Rajma Masala Curry recipe - A Hearty North Indian Delight
Ingredients:
For Soaking & Boiling Rajma:
1 cup rajma (red kidney beans)
3 cups water (for soaking)
3 cups water (for pressure cooking)
1 tbsp salt
For Masala Gravy:
2 tbsp oil or ghee
1 bay leaf
1 inch cinnamon stick
2 green cardamoms
1 large onion (finely chopped)
2 medium tomatoes (pureed)
1 tbsp ginger garlic paste
2 green chilies (slit)
1 tbsp cumin seeds
1/2 tbsp turmeric powder
1 tbsp red chili powder
1 tbsp coriander powder
1 tbsp garam masala
1/2 tbsp cumin powder
Salt to teste
Fresh coriander leaves (for garnish)
Instructions:
Step 1 : Soak & Cook Rajma
1. Wash the rajma thoroughly and soak them in water overnight (8-10 hours)
2. Drain the water and transfer the soaked rajma into a pressure cooker.
3. Add 3 cups of fresh water and 1 tbsp salt.
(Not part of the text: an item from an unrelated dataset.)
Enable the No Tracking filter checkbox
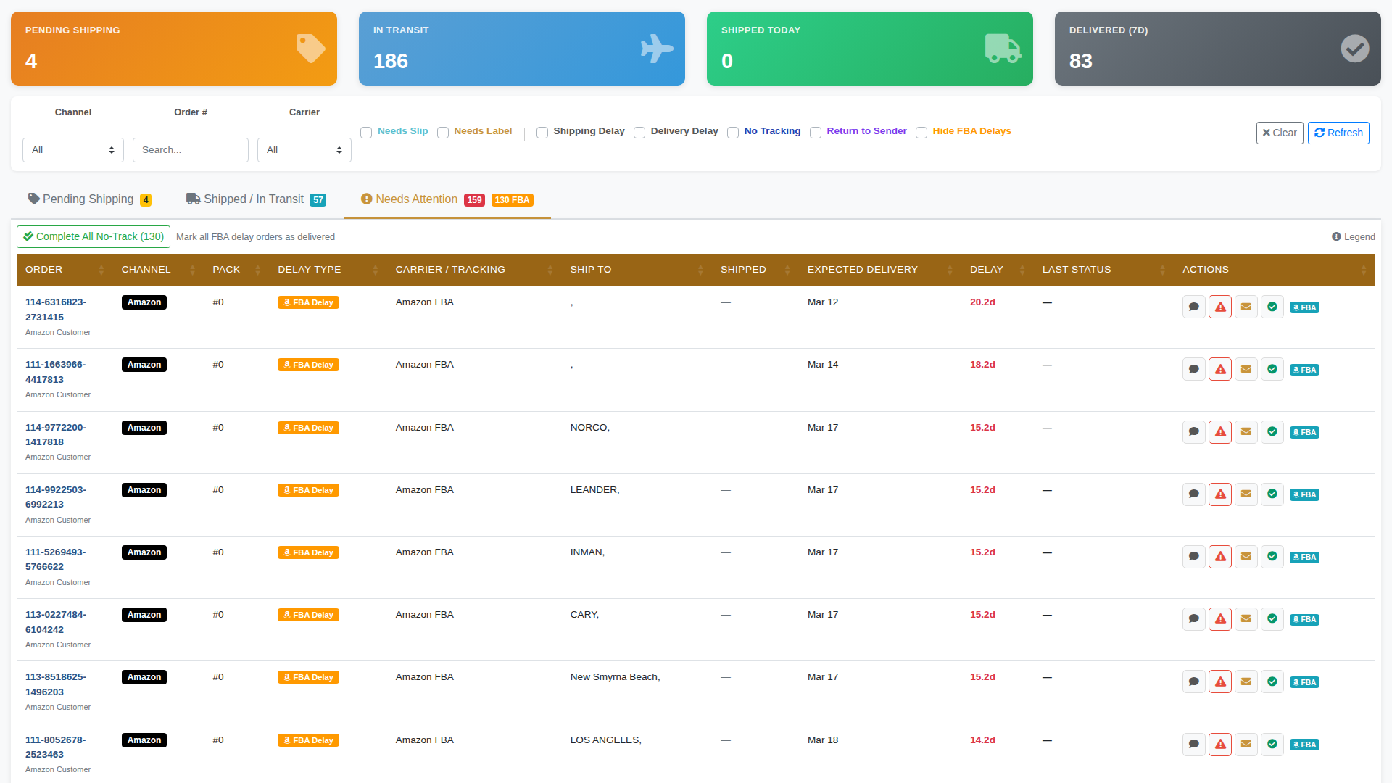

Pressure cook for 15-18 whistles (about 30-35 minutes) until the beans turn soft and mashable.
Step 2 : Prepare the Masala Base
1. Heat oil or ghee in a deep pan. Add cumin seeds, bay leaf, cinnamon stick, and cardamoms.
2. Once they splutter, and onions and saute till golden brown.
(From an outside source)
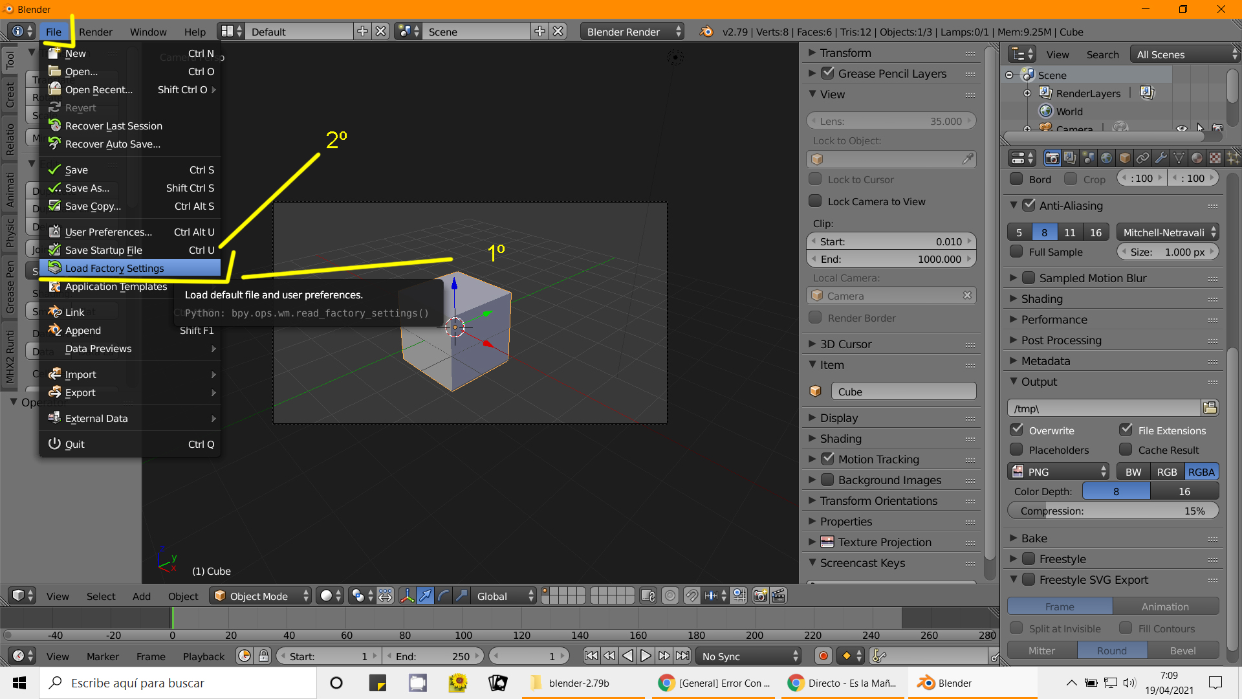Enable the rotate manipulator arc icon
3. Aginger garlic paste and slit green chilies. Fry for 1-2 minutes.
4. Mix in the tomato puree and cook till the oil separates from the masala.
5. Add turmeric, red chili powder, coriander powder, and cumin powder. Cook for 2 minutes.
Step 3 : Combinr Rajma with Masala
1. Add the cooked rajma along with its stock (cooking water) to the masala.
2. Stir well and mash a few beans with the back of a spoon to thicken the gravy.
3. Cover and iimmer on low heat for 20-25 minutes, stirring occasionally, until the flavors blends beautifully.
Step 4 : Finish & Garnish
1. Sprinkle garam masala and mix well.
2. Add cream for richness (optional)
3. Garnish with fresh coriander leaves.
Serving Suggestion:
Rajma Chawal : The classic combination serve hot rajma masala with steamed basmati rice.
With Roti/Naan : It pairs wonderfully with butter naan, paratha, or chapati.
Add a side of sliced onion, green chutney, or papad for a complete North Indian meal.
Pro Tips for Perfect Rajma Masala
1. Always soak rajma overnight for even cooking.
2. Cooking in the same stock enhances flavor.
3. Mash some rajma while simmering to get a creamy, restaurant style texture.
4. Adjust spices and chili as per taste preference.
Nutrition (per serving, approx) :
1. Calories: 240 kcal
2. Protein: 11g
3. Carbohydrates: 35g
4. Fiber: 9g
5. Fat: 6g
Rajma Masala Curry is not just food, it's nostalgia and warmth served in a bowl. A dish that unites families, reminds many of their childhood sundays, and continues to be a soul satisfying delicacy.